# YOUR OBJECTIVE
Go through the records and report each line holding the string "purple".

[Data extracted from a collection]
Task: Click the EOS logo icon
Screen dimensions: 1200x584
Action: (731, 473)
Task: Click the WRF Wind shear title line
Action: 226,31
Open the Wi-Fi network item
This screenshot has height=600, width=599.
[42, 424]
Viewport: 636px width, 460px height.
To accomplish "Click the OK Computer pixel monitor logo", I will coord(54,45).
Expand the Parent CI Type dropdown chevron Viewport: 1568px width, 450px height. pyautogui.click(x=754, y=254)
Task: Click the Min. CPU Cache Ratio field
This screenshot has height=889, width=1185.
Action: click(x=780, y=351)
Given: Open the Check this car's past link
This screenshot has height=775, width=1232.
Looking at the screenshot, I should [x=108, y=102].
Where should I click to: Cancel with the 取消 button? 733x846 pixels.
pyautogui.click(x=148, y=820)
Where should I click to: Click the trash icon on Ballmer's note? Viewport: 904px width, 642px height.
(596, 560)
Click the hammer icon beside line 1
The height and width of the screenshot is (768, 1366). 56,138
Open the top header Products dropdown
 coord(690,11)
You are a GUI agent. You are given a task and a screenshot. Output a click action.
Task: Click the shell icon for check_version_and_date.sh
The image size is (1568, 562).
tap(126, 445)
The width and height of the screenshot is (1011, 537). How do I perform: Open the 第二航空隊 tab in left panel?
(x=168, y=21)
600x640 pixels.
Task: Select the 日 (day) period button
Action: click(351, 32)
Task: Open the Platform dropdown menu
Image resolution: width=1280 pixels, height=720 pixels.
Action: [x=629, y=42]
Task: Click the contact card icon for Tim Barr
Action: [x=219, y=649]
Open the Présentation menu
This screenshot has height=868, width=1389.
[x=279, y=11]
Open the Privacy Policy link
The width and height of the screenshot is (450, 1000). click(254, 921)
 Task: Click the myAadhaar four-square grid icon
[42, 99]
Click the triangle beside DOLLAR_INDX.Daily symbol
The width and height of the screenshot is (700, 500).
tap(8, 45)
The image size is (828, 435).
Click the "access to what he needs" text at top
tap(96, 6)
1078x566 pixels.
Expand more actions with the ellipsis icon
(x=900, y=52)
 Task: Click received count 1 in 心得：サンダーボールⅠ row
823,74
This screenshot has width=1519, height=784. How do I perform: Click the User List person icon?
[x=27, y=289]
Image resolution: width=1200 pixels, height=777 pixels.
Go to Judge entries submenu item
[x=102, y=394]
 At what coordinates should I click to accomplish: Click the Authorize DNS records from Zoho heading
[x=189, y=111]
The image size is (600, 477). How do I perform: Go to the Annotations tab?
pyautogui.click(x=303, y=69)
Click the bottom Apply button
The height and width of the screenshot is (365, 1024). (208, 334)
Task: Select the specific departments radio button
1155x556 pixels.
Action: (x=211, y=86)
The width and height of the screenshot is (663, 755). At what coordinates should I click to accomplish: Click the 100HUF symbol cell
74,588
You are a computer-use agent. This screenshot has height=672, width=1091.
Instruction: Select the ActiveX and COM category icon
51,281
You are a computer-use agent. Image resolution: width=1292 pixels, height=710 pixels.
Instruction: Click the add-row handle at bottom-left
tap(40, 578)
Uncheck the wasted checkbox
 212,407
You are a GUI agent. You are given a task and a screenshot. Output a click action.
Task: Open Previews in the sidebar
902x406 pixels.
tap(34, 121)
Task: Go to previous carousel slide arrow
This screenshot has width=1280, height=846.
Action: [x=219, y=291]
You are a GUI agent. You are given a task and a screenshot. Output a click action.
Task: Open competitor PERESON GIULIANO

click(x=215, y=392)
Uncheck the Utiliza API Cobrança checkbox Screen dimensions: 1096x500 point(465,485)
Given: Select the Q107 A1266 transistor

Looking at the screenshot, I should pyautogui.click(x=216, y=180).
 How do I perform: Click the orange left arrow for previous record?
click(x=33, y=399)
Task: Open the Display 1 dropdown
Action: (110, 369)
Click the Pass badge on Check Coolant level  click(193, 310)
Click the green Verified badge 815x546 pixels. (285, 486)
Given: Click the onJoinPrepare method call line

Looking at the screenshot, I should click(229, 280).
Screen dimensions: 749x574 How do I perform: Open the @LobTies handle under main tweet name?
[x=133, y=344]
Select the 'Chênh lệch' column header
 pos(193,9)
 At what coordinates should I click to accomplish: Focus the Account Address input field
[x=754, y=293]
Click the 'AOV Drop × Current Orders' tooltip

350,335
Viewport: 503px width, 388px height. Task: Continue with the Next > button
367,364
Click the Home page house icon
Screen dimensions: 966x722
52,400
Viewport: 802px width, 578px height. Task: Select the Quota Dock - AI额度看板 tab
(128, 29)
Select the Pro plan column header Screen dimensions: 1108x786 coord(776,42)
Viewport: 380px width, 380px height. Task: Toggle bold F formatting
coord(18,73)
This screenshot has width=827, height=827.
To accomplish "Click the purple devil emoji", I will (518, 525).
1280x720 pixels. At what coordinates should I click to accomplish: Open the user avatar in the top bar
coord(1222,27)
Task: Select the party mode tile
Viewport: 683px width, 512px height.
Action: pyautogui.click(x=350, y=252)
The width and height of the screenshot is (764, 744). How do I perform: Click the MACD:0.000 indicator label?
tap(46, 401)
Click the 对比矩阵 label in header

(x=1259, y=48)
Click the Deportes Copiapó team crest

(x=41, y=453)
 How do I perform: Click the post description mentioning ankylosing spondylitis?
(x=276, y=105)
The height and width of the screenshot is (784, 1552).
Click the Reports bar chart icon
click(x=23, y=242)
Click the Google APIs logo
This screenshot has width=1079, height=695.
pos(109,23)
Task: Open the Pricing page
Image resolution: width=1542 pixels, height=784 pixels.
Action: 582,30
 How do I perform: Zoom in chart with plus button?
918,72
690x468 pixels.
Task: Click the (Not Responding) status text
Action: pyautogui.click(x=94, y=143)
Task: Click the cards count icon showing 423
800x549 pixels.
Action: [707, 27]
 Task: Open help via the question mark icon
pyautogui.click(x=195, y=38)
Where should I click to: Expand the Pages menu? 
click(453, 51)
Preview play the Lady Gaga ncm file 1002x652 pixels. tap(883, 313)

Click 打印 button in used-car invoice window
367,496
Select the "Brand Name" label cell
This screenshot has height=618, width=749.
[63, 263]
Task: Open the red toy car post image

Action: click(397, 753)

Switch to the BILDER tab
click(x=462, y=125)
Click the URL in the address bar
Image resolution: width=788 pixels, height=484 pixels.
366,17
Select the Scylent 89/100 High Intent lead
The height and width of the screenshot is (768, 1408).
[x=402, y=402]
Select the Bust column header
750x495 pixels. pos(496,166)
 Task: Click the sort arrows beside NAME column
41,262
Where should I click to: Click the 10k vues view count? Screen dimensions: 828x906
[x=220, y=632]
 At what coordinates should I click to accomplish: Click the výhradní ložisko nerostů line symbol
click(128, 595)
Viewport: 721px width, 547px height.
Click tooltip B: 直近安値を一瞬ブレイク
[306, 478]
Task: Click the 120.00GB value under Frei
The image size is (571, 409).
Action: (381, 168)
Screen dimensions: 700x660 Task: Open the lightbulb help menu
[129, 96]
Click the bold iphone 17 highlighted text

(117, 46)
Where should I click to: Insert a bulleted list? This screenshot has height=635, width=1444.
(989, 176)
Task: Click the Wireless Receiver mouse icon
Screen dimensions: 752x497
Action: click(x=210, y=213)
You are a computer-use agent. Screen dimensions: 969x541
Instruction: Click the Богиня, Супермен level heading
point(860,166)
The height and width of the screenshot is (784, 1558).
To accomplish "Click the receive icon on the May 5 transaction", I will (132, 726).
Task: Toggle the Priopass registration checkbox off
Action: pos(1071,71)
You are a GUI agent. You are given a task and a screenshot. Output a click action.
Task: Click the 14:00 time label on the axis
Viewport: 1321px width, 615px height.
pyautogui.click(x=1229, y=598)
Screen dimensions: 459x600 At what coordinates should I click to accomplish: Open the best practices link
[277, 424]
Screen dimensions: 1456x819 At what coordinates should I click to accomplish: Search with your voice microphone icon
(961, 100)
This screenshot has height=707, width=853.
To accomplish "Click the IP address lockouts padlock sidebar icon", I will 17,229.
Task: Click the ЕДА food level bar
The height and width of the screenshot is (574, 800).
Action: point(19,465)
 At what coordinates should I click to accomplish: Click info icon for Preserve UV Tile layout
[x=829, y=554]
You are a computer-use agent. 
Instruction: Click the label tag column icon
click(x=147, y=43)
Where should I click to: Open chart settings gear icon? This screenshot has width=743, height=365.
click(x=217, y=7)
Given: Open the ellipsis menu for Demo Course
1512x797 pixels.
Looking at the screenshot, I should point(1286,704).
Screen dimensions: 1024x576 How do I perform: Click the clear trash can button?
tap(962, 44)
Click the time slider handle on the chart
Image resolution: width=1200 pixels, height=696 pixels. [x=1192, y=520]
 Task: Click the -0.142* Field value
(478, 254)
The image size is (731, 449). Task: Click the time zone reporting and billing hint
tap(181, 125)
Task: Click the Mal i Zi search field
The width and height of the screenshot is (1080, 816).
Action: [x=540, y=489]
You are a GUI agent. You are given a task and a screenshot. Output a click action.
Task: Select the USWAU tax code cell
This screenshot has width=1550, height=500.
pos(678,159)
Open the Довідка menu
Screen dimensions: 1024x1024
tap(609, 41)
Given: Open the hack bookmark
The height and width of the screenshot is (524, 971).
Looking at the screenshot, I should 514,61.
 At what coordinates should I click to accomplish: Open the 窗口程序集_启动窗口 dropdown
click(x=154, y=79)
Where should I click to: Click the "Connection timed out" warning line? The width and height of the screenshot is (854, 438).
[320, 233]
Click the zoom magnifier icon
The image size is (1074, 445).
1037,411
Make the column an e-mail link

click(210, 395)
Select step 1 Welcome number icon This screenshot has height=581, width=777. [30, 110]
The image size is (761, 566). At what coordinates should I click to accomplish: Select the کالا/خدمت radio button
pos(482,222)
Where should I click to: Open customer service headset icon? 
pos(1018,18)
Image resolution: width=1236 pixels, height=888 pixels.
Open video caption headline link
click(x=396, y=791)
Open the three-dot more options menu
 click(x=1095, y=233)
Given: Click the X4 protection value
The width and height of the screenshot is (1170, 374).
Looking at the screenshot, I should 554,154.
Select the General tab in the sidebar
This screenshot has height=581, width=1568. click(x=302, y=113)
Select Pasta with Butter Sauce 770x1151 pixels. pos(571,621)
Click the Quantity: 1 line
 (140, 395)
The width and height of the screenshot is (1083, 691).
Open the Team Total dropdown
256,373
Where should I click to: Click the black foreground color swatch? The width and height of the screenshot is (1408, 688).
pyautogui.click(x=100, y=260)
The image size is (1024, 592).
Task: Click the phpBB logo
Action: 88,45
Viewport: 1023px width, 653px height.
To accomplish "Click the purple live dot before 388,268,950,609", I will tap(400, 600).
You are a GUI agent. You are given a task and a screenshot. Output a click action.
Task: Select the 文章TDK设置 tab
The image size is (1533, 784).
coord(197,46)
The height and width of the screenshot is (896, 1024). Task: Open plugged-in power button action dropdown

# SOLUTION TO THIS PROBLEM
To accomplish "Click the purple devil emoji", I will (518, 525).
To accomplish "Click the purple live dot before 388,268,950,609", I will tap(400, 600).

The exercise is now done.